[DATASET EXTRACT]

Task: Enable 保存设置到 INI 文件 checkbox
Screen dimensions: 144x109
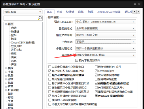Action: click(x=96, y=67)
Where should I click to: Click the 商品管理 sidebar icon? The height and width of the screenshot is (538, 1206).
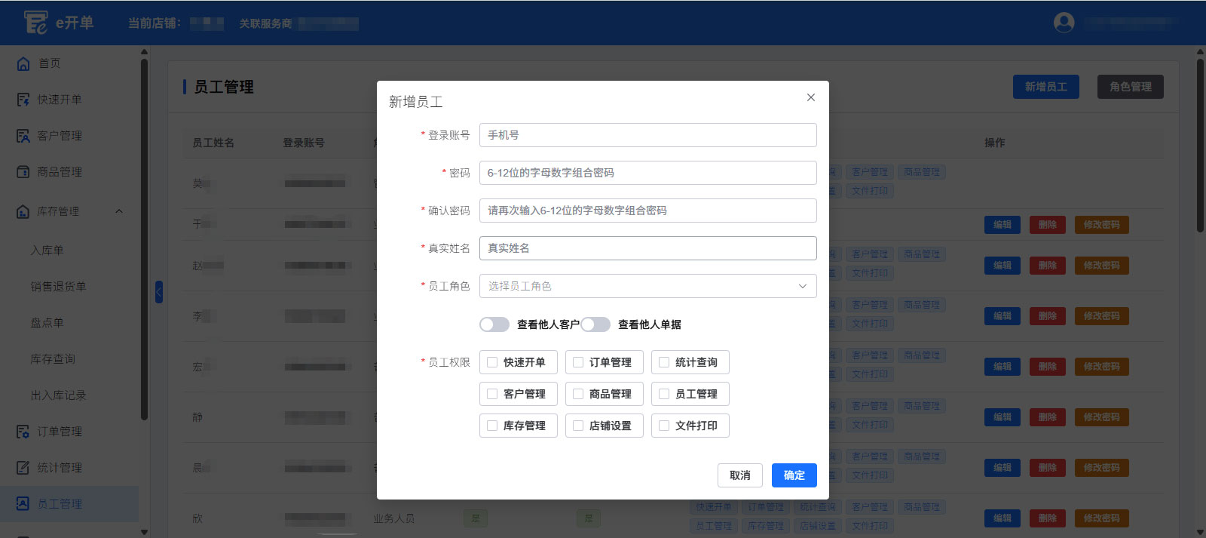click(x=23, y=172)
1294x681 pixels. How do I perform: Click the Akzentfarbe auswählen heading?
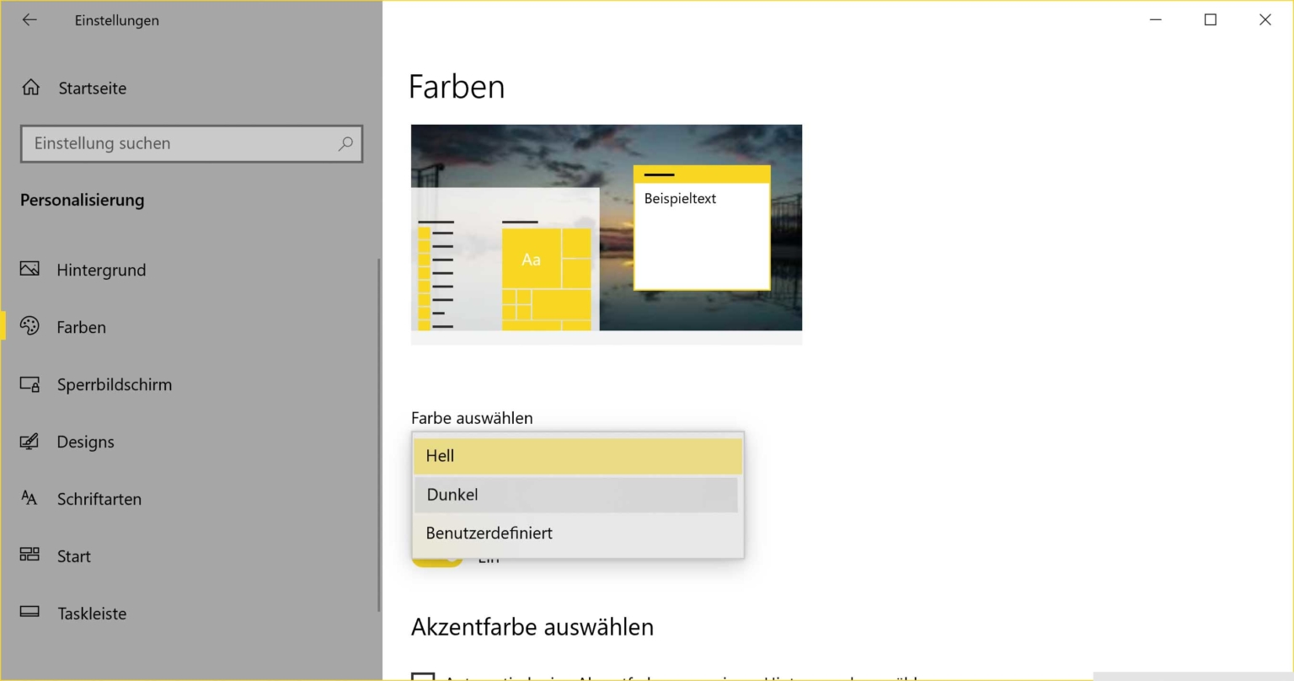click(532, 627)
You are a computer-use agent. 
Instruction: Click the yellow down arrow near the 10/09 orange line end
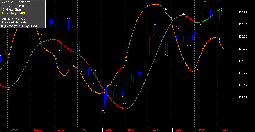[220, 39]
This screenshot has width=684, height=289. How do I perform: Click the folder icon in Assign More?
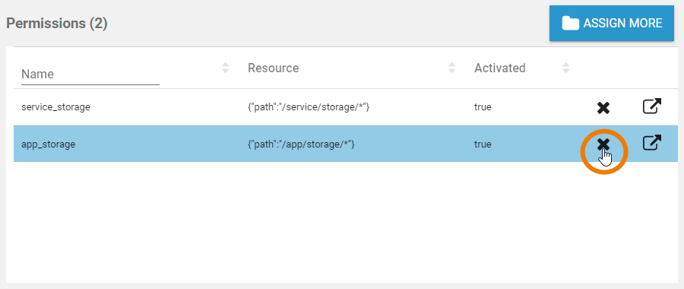coord(570,23)
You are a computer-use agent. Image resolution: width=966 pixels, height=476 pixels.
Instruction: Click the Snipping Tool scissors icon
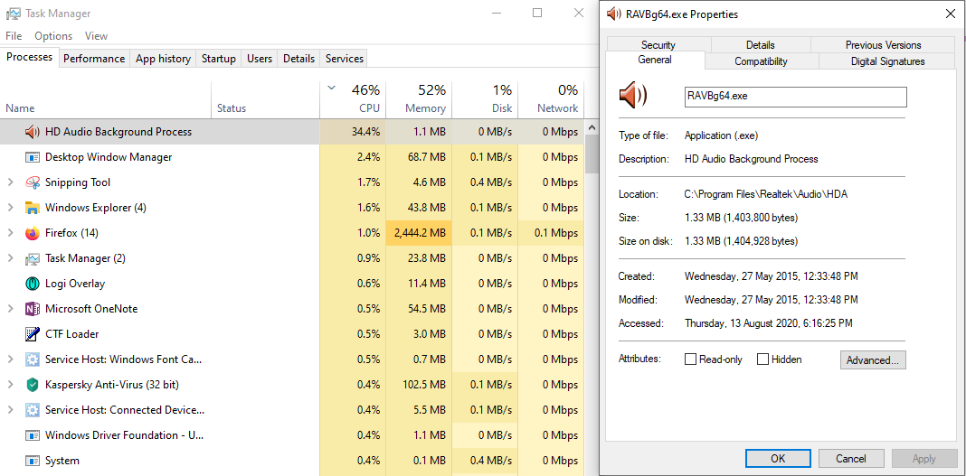coord(32,182)
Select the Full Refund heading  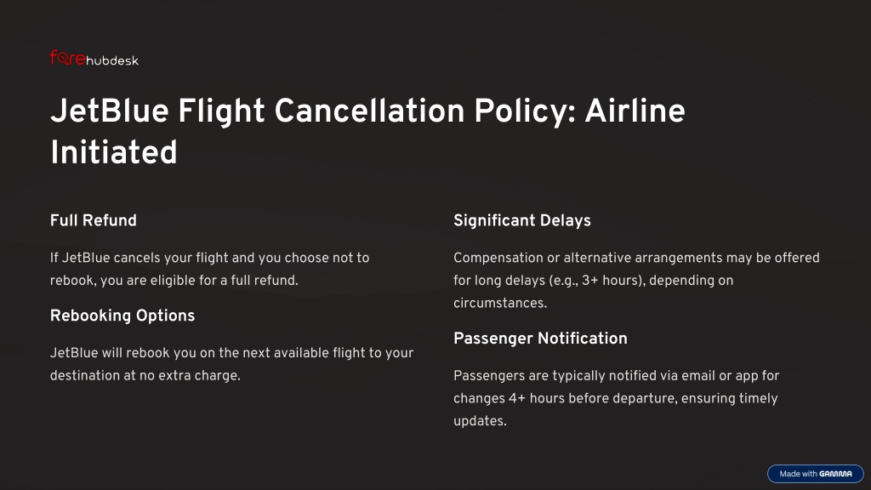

[/DATASET EXTRACT]

§ **HOW TO COMPLETE THIS TASK**: Search the data above for the string "computer". Report every line where it is found.

§ **YOUR RESPONSE**:
You are a computer-use agent. 
You are a computer-use agent. Image resolution: width=966 pixels, height=476 pixels.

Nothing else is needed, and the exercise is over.